PROBLEMA BREVE 1 >> Copia fedelmente la parte del testo sulle emissioni delle auto che si apre con le parole contenenti "Si estende la" e si chiude con "Brescia con quest’ultima).".

TESTO >>
=====
Si estende la categoria di «ibrido» nel senso attraverso la categoria strategica di «neutralità tecnologica» si vuole aprire a tutti i sistemi e bio-carburanti alternativi (al 3%) purché abbattano le emissioni di CO2 in modo robusto, con obiettivi di riduzione al 90% e non al 100% e con supporto di acciaio verde europeo (7%). Ridotte pure le emissioni dei furgoni al 40% entro 2030. L’esclusività dell’elettrico è (quasi) abbattuta e potrà essere leva di ripresa per l’auto europea che con un -10% consentirà un +35/40% di non elettrico (combustione pulita e ibrido plug-in) potendo supportare anche le piccole auto e città che respirano. Basterà? Forse no, ma vediamo i benefici per Ue (Germania e Italia in primis, e Brescia con quest’ultima).

Avremo la salvaguardia del know-how su (a) motori termici avanzati/ibridi e sui bio-carburanti e (b) filiere meccaniche (componentistica, Pmi e territori di vocazione), ma pure (c) più tempo per ammortizzare investimenti fatti, (d) riduzione del rischio di deindustrializzazione rapida per una governance condivisa di politica industriale, (e) maggiore flessibilità industriale in una fase di transizione caotica (visti i dazi e incertezze globali trumpiste e non solo). Tutto ciò aiuta l’offerta europea, ma non risolve il problema della domanda e della concorrenza sui prezzi.
=====
PROBLEMA BREVE 2 >> Ripeti identiche soltanto le righe dell'elenco che vanno da quella contenente "为一带一路鼓与呼 (19, 8)" a quella contenente "Show entries (64, 530)", entrambe comprese.

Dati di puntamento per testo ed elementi
=====
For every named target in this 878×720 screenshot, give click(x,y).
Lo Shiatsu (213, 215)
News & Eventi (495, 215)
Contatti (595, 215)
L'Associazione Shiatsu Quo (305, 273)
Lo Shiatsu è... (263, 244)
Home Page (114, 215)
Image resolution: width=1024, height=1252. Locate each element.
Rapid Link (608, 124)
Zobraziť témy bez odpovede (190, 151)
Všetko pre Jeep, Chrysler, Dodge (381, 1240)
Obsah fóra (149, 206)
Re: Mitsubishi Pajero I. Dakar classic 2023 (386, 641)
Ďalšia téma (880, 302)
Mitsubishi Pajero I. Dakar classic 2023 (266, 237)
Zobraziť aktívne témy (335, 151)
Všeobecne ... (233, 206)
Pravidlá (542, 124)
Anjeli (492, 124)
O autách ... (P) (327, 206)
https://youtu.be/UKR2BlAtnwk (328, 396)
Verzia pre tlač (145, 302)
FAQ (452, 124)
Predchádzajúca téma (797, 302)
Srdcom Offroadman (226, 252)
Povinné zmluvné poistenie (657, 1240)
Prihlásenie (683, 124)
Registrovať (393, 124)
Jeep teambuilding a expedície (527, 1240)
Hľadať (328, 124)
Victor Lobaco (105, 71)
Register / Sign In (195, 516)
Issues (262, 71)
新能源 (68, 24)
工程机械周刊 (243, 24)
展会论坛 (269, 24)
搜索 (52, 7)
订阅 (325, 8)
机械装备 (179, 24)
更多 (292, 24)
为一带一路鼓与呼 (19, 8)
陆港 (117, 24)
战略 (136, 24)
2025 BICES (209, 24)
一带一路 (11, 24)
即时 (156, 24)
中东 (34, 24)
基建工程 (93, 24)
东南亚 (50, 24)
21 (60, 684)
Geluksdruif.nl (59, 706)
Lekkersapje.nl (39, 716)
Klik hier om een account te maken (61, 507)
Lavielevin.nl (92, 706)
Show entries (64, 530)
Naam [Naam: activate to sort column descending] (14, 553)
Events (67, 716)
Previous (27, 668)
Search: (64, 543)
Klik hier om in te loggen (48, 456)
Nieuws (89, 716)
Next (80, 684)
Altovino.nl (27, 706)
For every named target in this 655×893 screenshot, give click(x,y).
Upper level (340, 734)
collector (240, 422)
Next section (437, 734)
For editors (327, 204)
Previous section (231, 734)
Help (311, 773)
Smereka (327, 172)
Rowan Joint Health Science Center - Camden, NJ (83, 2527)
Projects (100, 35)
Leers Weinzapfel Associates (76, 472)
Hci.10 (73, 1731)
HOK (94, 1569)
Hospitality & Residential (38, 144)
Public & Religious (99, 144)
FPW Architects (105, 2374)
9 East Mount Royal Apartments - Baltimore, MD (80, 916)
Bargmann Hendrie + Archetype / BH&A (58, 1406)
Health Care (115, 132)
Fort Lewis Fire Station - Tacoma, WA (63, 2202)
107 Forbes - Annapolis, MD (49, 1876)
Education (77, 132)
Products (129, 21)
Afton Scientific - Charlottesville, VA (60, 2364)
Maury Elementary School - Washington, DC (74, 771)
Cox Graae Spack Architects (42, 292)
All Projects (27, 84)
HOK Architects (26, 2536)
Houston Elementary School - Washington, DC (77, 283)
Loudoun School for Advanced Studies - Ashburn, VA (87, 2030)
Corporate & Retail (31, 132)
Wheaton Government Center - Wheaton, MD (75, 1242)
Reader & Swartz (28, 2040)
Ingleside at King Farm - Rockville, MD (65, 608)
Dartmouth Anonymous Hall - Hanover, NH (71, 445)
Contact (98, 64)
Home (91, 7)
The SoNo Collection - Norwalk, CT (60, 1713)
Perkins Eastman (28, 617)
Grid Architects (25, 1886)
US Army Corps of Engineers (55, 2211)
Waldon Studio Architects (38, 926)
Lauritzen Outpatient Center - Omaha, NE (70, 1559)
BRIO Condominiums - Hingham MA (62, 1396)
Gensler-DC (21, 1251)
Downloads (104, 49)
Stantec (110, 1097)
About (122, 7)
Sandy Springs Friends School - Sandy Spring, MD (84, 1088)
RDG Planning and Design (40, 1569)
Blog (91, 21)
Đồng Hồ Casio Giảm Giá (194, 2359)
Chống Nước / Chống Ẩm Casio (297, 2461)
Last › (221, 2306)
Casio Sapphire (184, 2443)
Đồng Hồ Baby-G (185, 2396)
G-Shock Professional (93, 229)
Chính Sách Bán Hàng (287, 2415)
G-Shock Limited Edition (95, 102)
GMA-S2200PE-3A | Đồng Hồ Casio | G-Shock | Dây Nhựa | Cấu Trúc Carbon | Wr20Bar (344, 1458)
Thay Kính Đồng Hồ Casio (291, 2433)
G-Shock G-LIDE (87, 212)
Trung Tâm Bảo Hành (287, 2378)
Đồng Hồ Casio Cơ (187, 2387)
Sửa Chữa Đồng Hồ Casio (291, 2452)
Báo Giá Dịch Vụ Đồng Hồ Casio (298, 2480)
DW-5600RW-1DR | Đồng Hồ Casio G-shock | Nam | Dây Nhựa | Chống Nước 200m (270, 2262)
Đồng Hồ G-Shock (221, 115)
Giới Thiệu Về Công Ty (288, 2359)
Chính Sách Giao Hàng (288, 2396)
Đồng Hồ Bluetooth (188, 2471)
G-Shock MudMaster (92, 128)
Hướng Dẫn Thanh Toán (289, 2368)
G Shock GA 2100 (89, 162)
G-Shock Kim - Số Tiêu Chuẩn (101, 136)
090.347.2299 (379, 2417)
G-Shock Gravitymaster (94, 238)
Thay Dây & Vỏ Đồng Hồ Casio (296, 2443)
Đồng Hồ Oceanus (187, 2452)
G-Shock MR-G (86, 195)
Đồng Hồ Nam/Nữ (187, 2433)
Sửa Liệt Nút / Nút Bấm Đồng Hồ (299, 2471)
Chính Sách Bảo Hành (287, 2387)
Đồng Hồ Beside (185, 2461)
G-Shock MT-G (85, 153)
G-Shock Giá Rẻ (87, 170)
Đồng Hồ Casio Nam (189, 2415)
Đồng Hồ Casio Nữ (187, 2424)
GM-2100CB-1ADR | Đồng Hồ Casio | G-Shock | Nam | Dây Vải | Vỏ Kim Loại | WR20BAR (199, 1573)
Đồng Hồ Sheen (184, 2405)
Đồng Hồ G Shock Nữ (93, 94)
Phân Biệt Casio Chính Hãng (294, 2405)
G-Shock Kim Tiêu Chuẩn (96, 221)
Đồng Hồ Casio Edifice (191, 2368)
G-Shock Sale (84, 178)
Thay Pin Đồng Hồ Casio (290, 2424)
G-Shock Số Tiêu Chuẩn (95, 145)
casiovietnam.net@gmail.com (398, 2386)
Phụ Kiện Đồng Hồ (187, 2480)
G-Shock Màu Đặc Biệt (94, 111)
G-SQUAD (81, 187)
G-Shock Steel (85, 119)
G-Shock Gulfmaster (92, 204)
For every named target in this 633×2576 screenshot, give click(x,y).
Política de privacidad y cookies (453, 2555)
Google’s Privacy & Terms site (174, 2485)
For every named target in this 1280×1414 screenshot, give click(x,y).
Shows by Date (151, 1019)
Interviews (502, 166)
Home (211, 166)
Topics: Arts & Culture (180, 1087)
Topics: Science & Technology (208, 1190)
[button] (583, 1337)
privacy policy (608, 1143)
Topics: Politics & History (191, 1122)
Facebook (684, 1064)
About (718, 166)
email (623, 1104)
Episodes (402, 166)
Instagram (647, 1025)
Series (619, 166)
=====
RISPOSTA COMPLETA 1 >>
Si estende la categoria di «ibrido» nel senso attraverso la categoria strategica di «neutralità tecnologica» si vuole aprire a tutti i sistemi e bio-carburanti alternativi (al 3%) purché abbattano le emissioni di CO2 in modo robusto, con obiettivi di riduzione al 90% e non al 100% e con supporto di acciaio verde europeo (7%). Ridotte pure le emissioni dei furgoni al 40% entro 2030. L’esclusività dell’elettrico è (quasi) abbattuta e potrà essere leva di ripresa per l’auto europea che con un -10% consentirà un +35/40% di non elettrico (combustione pulita e ibrido plug-in) potendo supportare anche le piccole auto e città che respirano. Basterà? Forse no, ma vediamo i benefici per Ue (Germania e Italia in primis, e Brescia con quest’ultima).

RISPOSTA COMPLETA 2 >>
为一带一路鼓与呼 (19, 8)
陆港 (117, 24)
战略 (136, 24)
2025 BICES (209, 24)
一带一路 (11, 24)
即时 (156, 24)
中东 (34, 24)
基建工程 (93, 24)
东南亚 (50, 24)
21 (60, 684)
Geluksdruif.nl (59, 706)
Lekkersapje.nl (39, 716)
Klik hier om een account te maken (61, 507)
Lavielevin.nl (92, 706)
Show entries (64, 530)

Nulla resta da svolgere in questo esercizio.